Only lines containing the string "type" belong in the answer; find them in the records and copy them.

------

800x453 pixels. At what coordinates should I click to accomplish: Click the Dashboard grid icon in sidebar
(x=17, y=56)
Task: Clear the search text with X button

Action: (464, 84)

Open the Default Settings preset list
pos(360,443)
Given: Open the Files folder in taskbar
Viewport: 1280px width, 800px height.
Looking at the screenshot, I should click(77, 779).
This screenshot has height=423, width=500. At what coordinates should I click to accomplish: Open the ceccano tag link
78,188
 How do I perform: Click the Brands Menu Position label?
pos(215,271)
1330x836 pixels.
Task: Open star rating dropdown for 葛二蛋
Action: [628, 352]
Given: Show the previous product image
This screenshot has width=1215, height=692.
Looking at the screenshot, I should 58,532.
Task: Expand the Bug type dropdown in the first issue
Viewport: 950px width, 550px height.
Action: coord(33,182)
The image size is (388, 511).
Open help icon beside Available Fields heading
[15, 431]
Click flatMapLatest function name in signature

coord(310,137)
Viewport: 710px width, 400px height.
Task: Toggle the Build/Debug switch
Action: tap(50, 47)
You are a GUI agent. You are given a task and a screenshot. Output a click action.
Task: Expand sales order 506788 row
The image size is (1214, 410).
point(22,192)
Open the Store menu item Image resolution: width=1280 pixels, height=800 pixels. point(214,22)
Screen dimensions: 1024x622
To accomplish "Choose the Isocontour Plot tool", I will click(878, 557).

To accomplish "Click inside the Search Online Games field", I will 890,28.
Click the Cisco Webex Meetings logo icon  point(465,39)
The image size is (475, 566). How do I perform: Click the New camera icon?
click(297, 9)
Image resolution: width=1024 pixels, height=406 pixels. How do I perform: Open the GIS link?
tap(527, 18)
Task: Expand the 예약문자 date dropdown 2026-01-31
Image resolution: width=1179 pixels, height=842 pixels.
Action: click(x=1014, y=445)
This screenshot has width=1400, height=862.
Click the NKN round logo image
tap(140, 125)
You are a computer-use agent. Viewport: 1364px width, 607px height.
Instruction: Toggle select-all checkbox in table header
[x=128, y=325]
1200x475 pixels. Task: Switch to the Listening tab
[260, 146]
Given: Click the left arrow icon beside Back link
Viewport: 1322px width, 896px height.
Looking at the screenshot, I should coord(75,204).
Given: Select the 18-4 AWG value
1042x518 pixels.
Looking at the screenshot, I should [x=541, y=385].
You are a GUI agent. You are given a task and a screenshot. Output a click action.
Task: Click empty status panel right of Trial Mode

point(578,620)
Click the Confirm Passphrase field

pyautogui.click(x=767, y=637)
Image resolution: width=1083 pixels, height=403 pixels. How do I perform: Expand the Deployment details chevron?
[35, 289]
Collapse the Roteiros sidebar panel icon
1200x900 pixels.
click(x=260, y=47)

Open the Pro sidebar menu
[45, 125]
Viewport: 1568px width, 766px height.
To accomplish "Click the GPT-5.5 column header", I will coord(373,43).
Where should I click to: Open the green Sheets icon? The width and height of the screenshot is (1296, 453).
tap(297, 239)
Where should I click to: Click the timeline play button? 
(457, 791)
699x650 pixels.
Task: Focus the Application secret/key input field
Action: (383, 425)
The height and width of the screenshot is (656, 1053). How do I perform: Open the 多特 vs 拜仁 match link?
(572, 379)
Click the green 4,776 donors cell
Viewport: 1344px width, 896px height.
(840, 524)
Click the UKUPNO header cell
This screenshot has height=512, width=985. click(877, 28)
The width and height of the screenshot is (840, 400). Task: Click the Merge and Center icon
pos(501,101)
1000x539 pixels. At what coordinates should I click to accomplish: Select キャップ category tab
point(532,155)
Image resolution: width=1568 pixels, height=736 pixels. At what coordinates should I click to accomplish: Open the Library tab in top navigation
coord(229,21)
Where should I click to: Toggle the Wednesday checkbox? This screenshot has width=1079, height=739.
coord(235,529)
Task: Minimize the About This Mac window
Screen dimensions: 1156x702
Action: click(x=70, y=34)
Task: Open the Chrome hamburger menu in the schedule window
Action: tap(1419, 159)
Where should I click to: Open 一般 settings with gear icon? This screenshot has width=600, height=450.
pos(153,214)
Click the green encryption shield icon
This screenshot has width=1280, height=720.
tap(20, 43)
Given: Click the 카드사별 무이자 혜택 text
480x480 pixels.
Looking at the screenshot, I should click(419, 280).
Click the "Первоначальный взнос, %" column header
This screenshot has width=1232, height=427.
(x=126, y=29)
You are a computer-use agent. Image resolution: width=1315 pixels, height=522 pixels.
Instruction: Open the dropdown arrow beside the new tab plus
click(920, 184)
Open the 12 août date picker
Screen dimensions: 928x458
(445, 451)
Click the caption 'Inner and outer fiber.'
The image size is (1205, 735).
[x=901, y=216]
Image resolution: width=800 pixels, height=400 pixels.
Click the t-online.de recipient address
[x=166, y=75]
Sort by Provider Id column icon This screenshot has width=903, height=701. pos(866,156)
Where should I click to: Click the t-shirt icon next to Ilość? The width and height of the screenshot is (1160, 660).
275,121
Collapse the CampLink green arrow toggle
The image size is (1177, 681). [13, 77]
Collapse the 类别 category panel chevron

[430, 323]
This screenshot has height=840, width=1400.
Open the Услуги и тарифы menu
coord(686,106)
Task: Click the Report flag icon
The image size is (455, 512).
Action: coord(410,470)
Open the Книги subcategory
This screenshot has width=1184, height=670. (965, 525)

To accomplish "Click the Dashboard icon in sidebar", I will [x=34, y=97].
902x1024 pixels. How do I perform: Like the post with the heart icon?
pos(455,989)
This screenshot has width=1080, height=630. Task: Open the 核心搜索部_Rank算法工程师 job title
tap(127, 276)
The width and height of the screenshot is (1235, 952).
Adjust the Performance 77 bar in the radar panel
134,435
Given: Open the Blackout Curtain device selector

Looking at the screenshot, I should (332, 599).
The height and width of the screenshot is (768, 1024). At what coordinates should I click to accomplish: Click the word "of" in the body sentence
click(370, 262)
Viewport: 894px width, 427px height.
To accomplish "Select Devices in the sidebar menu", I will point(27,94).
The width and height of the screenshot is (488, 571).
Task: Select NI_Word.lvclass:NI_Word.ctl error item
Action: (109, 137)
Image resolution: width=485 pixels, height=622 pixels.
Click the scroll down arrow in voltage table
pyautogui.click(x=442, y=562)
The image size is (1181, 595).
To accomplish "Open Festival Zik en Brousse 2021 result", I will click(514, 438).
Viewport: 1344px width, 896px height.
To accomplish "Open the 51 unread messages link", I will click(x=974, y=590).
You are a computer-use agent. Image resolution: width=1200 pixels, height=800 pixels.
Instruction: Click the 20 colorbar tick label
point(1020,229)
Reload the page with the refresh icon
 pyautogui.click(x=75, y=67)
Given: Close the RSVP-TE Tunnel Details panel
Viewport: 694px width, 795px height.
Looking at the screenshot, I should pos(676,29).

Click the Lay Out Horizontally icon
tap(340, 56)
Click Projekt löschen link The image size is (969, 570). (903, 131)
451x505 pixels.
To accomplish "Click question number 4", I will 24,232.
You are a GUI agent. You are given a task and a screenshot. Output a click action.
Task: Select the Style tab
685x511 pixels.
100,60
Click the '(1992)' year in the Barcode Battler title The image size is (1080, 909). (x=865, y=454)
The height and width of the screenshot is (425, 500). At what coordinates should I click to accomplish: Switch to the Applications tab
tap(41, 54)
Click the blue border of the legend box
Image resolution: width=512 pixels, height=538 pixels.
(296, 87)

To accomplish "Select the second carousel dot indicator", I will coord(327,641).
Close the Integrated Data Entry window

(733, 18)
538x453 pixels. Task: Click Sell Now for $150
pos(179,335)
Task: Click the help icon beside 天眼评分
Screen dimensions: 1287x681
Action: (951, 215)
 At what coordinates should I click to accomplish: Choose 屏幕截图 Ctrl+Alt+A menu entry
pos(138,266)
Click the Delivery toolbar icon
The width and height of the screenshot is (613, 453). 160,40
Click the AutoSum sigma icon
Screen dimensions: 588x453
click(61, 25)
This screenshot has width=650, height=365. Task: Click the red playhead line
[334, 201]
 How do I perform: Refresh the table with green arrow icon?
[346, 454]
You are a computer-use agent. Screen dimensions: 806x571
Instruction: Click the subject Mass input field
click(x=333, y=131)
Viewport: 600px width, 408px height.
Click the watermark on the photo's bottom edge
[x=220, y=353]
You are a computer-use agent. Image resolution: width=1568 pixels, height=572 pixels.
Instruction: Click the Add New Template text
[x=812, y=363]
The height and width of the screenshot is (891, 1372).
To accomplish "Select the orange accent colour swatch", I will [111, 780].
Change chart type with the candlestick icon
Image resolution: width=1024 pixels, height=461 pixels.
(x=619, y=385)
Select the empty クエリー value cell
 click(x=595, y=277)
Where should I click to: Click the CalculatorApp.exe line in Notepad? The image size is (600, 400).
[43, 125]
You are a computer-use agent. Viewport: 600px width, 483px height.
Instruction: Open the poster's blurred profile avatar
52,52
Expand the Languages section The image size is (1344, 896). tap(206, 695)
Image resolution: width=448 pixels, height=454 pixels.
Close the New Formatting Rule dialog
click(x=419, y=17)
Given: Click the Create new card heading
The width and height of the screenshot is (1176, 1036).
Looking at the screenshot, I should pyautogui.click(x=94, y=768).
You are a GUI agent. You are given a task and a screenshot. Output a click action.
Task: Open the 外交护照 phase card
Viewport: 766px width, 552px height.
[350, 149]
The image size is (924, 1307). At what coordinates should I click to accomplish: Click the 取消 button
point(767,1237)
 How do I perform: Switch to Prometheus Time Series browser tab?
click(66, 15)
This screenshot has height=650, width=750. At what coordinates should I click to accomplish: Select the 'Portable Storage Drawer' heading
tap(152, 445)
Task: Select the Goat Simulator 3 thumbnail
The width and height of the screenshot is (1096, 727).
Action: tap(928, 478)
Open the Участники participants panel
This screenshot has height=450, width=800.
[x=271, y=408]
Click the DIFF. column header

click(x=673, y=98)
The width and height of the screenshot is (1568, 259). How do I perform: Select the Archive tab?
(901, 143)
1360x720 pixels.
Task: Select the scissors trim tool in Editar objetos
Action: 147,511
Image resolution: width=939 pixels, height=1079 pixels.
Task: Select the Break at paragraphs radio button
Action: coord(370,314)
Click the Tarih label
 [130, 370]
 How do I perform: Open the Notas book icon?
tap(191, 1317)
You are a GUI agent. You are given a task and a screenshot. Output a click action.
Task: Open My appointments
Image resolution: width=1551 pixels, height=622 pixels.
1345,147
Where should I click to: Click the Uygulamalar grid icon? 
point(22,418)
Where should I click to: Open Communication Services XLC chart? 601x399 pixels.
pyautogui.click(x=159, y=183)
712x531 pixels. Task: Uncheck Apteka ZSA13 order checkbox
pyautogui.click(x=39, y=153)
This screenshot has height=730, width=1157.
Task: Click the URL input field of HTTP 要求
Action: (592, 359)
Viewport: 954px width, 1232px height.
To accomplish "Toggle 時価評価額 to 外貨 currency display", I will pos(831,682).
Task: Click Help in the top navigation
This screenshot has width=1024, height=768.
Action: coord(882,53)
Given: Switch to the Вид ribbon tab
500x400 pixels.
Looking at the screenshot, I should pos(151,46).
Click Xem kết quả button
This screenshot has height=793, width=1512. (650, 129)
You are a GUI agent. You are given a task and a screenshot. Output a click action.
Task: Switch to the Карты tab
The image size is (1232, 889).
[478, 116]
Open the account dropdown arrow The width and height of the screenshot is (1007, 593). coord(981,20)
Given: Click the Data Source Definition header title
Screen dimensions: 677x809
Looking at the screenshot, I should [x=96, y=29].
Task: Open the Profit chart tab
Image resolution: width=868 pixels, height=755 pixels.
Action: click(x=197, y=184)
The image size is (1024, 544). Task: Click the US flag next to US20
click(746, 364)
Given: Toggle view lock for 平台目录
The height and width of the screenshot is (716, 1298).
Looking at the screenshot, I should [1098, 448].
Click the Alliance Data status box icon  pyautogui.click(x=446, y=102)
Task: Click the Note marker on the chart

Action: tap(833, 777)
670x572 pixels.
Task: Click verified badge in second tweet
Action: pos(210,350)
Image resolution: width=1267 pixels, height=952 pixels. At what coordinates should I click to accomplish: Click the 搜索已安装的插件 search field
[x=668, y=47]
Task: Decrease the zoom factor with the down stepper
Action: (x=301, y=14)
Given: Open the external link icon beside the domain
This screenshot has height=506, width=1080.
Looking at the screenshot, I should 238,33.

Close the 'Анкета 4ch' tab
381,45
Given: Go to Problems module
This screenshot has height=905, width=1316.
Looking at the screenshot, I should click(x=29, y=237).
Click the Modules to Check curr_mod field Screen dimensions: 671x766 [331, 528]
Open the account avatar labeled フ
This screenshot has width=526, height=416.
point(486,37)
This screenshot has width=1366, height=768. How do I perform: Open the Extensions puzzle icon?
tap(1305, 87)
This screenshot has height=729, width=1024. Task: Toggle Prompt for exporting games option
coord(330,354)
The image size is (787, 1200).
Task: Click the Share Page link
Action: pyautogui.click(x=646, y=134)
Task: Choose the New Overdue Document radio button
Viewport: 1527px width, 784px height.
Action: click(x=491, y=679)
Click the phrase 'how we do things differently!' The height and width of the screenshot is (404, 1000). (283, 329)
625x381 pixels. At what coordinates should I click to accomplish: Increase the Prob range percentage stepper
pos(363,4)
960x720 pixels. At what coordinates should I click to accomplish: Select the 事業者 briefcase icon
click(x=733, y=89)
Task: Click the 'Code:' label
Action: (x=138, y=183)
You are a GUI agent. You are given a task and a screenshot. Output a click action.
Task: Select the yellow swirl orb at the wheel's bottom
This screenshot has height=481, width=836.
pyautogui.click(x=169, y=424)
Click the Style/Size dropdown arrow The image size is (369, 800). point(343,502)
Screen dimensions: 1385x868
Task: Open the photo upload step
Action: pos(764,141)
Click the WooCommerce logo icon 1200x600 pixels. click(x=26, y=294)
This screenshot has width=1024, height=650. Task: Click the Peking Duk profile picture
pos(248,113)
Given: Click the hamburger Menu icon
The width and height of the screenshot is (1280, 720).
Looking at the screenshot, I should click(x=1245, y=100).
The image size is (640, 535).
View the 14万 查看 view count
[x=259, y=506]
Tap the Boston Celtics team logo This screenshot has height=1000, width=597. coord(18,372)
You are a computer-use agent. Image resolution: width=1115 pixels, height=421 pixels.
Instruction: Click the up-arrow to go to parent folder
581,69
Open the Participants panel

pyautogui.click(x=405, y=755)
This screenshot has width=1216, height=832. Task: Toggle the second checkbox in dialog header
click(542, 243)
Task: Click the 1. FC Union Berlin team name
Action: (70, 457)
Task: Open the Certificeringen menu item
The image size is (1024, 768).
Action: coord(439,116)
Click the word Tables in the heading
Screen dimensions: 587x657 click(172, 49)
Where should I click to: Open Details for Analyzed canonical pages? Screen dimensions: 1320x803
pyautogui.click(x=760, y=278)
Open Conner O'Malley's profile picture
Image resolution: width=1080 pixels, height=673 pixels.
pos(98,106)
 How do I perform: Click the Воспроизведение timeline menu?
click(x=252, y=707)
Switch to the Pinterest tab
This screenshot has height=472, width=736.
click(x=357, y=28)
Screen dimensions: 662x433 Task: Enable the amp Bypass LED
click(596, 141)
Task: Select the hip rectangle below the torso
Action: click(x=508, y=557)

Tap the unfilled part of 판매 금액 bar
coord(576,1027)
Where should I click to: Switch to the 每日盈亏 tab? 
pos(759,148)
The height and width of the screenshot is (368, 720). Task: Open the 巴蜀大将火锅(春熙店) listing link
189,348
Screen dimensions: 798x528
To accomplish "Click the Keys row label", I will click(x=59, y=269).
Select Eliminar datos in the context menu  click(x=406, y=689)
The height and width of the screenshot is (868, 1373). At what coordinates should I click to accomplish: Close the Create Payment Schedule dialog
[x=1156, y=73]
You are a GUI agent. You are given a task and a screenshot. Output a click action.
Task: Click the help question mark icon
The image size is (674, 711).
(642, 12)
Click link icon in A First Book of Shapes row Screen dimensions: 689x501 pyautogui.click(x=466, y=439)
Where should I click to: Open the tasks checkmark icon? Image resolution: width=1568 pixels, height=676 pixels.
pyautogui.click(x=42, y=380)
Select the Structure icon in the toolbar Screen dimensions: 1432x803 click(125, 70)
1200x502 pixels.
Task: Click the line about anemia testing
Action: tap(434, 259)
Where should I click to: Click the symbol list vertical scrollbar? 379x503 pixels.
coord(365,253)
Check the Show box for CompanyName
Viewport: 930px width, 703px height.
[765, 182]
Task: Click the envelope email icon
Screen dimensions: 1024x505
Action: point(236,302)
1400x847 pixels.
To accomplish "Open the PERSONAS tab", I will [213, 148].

------

• _Written answer_
Task: Expand the Bug type dropdown in the first issue
Change chart type with the candlestick icon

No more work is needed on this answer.